Anything with rolling wheels will have some tendency to continue straight once the wheels are spinning, but they don't help to stabilize in corners. On small wheels, the effect is very small in any case, especially since the scooter and its batteries are relatively quite heavy.


The gyroscopic effect of wheels has a minimal impact on the tendency of things like bicycles to remain balanced; the majority of the effect comes from the rake of the front wheel (i.e. that the point where it touches the ground is ahead of the pivot point of the front post).

That gyroscopic effect of the wheel works well when the whole device is wheel (think hoop rolling), but when you start adding weight that's not spinning (like someone riding a scooter), the effect falls off.
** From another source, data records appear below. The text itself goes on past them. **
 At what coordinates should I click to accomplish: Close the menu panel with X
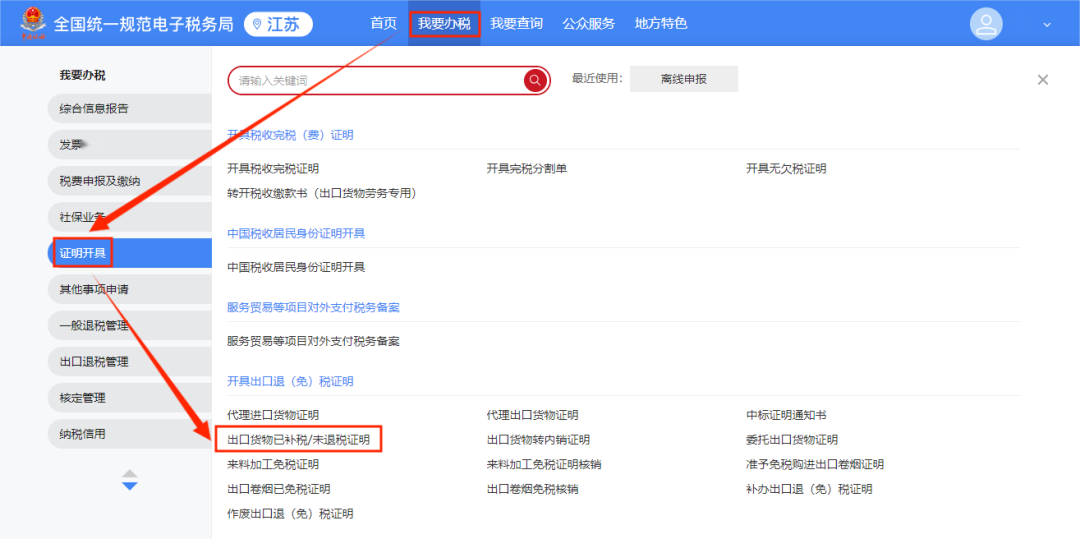pos(1042,80)

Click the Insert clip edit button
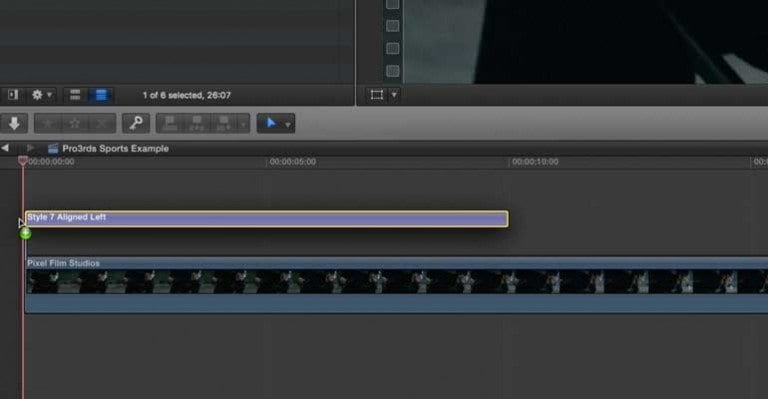[196, 123]
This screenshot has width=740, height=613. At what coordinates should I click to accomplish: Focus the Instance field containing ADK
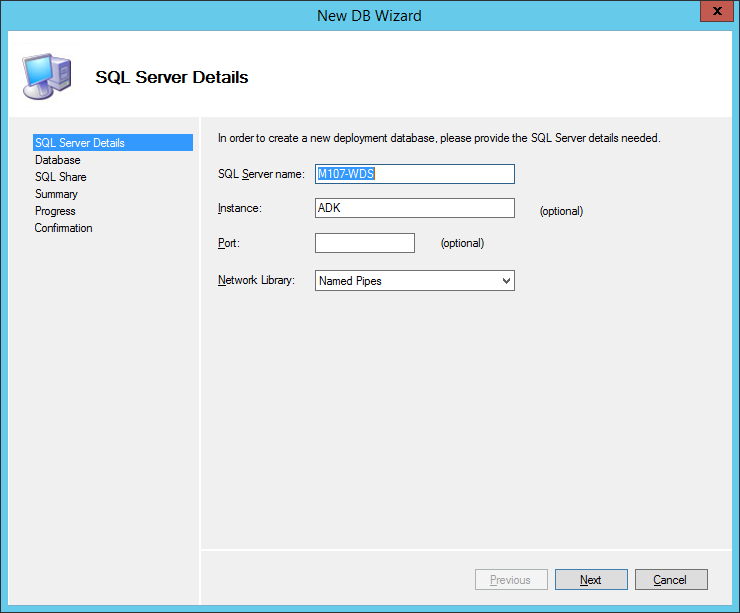pyautogui.click(x=414, y=208)
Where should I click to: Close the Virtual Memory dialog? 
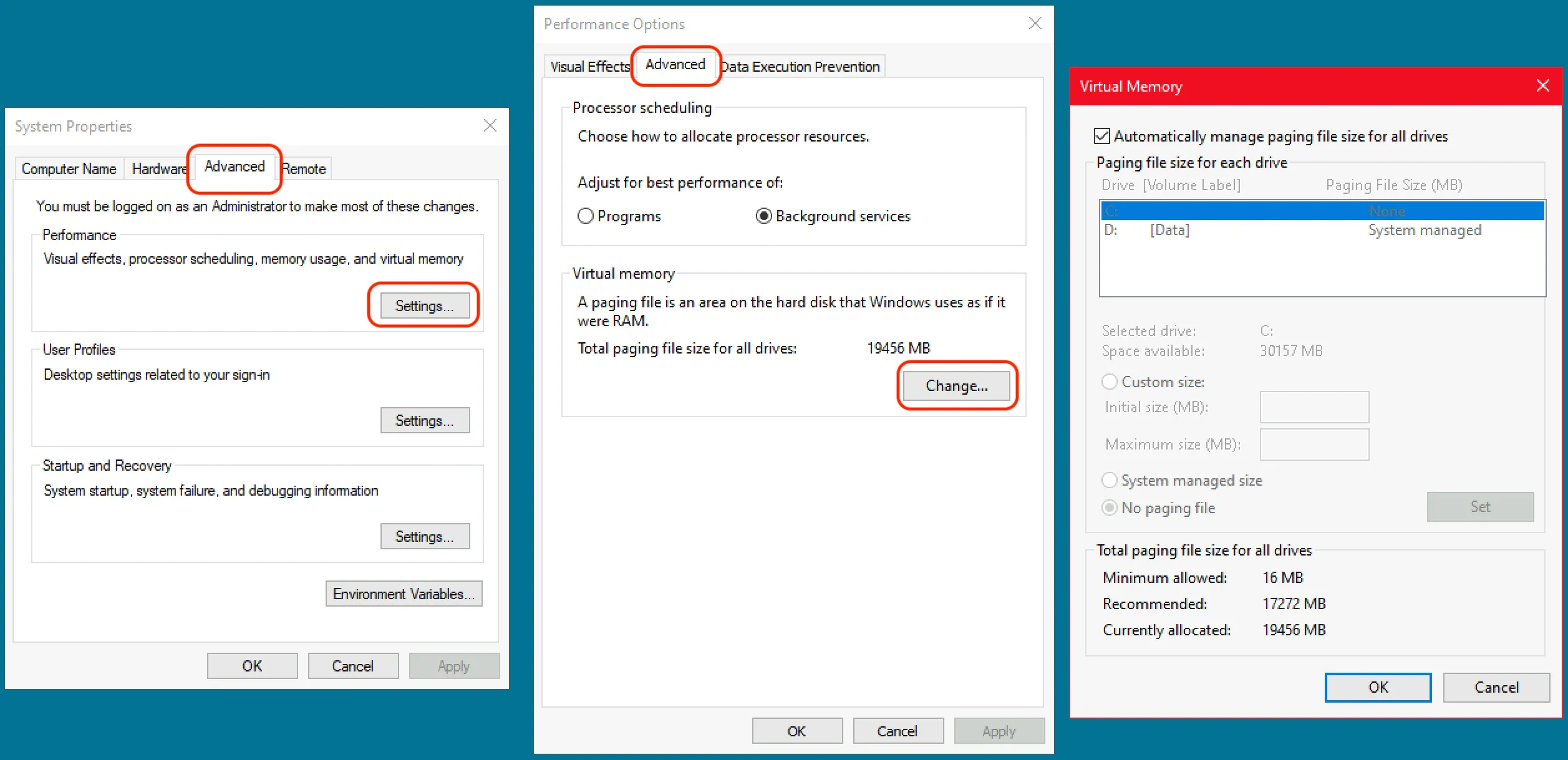pos(1542,86)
Edit: it seems that neither the gyroscopic effect nor rake are sufficient to explain bicycles' self-stability: https://en.wikipedia.org/wiki/Two-mass-skate_bicycle


« the point where it touches the ground is ahead of the pivot point of the front post »

The other way around -- the contact patch of the tire is behind the projection of the head tube onto the ground.

I love that there are actually three different stability mechanisms. I wonder if there are others!


see https://2swiftboards.com/, which is an electric scooter with no handlebars.

At low speeds, a high-friction headset adds stability by damping the tendency to turn and flop.

At higher speeds, the reverse fork rake and spinning wheels provide stability.